Critical factors for formation and possible ways for reduction. J Agric Food Chem 2004; 52, 4282-4288

[8] Budolfsen G. et al. Asparaginases and method of preparing a heat-treated product. US7396670 (2008) .

[9] Zyzak D. V. et al. Acrylamide formation mechanism in heated foods. J Agric Food Chem 2003; 51: 4782-4787.

[10] Elder V. A. et al. Method for reducing acrylamide in thermally processed foods. US20040058045 (2004) .

[II] Taubert D. et al. Influence of processing parameters on acrylamide formation during frying of potatoes, J Agric Food Chem 2004; 52: 2735-2739.

[12] Lindsay R. C, Jang S. Chemical intervention strategies for substantial suppression of acrylamide formation in fried potato products In Chemistry and Safety of Acrylamide in Food; Friedman, M., Mottram, D. S., Eds.; Springer: New York, 2005; pp 393-404.

[14] Bourg W. et al . Method for reducing acrylamide in food products. US20100255167 (2010) .

[15] Rydberg P. et al. Factors that influence the acrylamide content of heated foods. Chemistry and Safety of Acrylamide in Food. Ed. Friedman and Mottram, Springer Science. 2005. pp.317-328.

[16] Low M. Y. et al . Effect of Citric Acid and Glycine Addition on Acrylamide and Flavor in a Potato Model System. J Agric Food Chem 2006; 54: 5976-5983.

[17] Mestdagh F. et al . Impact of additives to lower the formation of acrylamide in a potato model system through pH reduction and other mechanisms. Food Chem 2008; 107: 26-31.

[18] Baardseth P. et al. Reduction of acrylamide formation. WO2004028278 (2004) .

[19] Tomoda Y. et al . Method of decreasing acrylamide in food cooked under heat. US20040109926 ( 2004) .

[20] Friedman M. et al. 2008. Review of methods for the reduction of dietary content & toxicity of acrylamide. J Agric Food Chem; 56:6113-6140.

Claims

1) An enzymatic composition for reducing the formation of acrylamide in fresh or pre-fried foods to be subjected to thermal treatment, comprising:

a) L-asparaginase ; and

b) sodium bicarbonate,

in aqueous solution with pH comprised between 6 and 7, at room temperature, in a volume such as to wet the food to be treated completely.

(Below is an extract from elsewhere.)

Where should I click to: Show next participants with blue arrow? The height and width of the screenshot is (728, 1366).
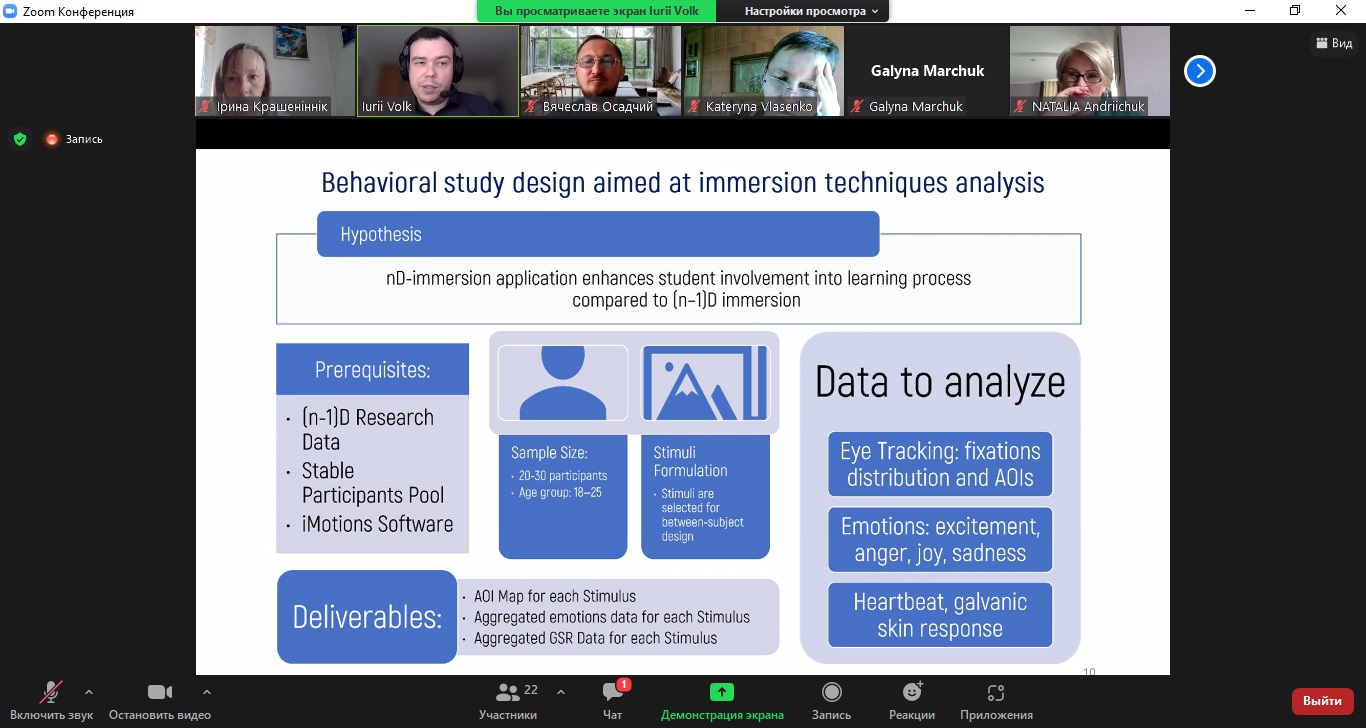1199,71
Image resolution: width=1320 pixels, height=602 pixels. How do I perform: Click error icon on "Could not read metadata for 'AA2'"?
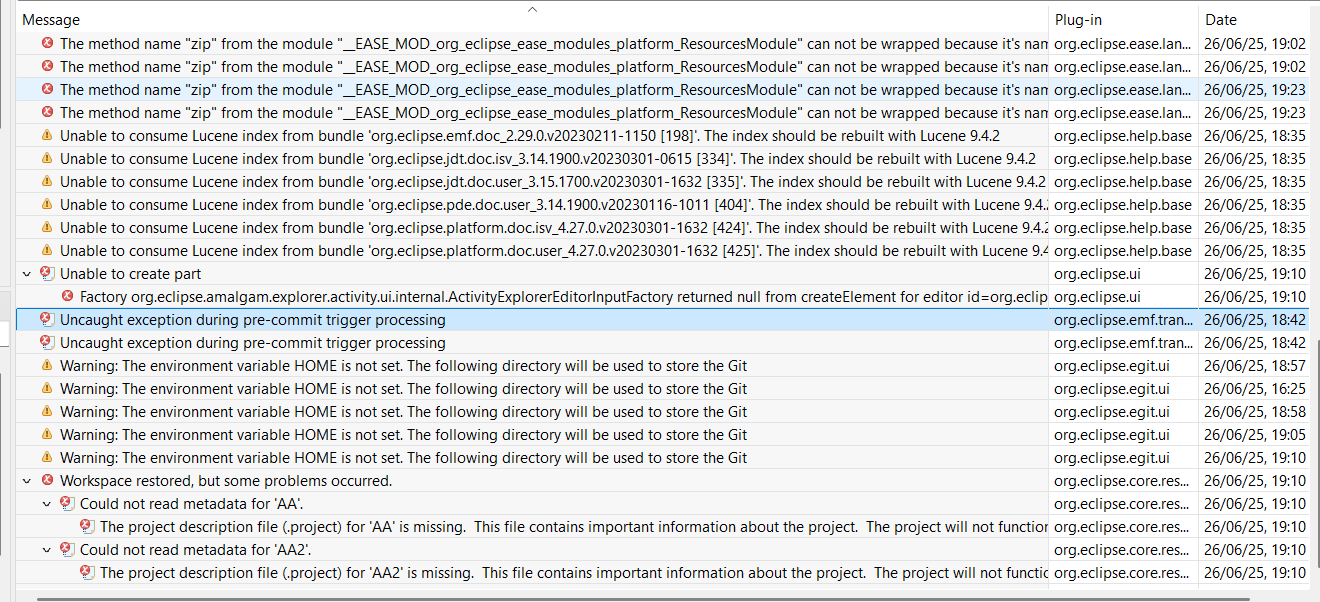point(67,550)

2) The enzymatic composition according to Claim 1, wherein L-asparaginase and sodium bicarbonate are in a quantitative weight ratio of 1 to 1200-1600.

3) The enzymatic composition according to Claims 1 and 2, comprising 0.5 mg of L-asparaginase and 700 mg of sodium bicarbonate in a volume of approximately 300 ml of enzymatic aqueous solution at room temperature effective for the treatment of a kilogram of fresh or pre-fried food.

4) The enzymatic composition according to Claims 1 to 3, further comprising food additives with thickening, gelling, and stabilizing function.

5) The enzymatic composition according to Claim 4, comprising microcrystalline cellulose.

6) Use of the enzymatic composition comprising L-asparaginase, sodium bicarbonate, and food additives as technological adjuvant for reducing the amount of acrylamide in the preparation of fresh and/or pre-fried foods, and/or pre-fried and frozen foods, that are to be fried or baked.

7) A method for reducing the amount of acrylamide in fresh foods and/or pre-fried and frozen foods in the preparation of a food product to be fried or baked, comprising the steps of:

- dissolving an amount of enzymatic composition comprising L-asparaginase , sodium bicarbonate, and appropriate food additives, in a volume of running water, or, in the case of a frozen product, in its thawing water, such as to wet the amount of food to be treated completely;

- wet completely, by dipping or sprinkling, the vegetables reduced into sizes suitable for the subsequent cooking stage with the enzymatic composition in aqueous solution at room temperature for approximately 20 minutes;

- removing the aqueous solution, possibly further washing the vegetables rapidly in water, and drying them;

- frying the vegetables or subjecting them to thermal treatment for cooking.

8) The method according to Claim 7, wherein the food derives from a raw material of vegetable origin with high starch content.

9) The method according to Claim 7 and 8, wherein the vegetable food is potato, sweet potato, tapioca, yam, carrot, turnip, or parsnip.

10) Food obtained by means of the method according to Claims 7 to 9.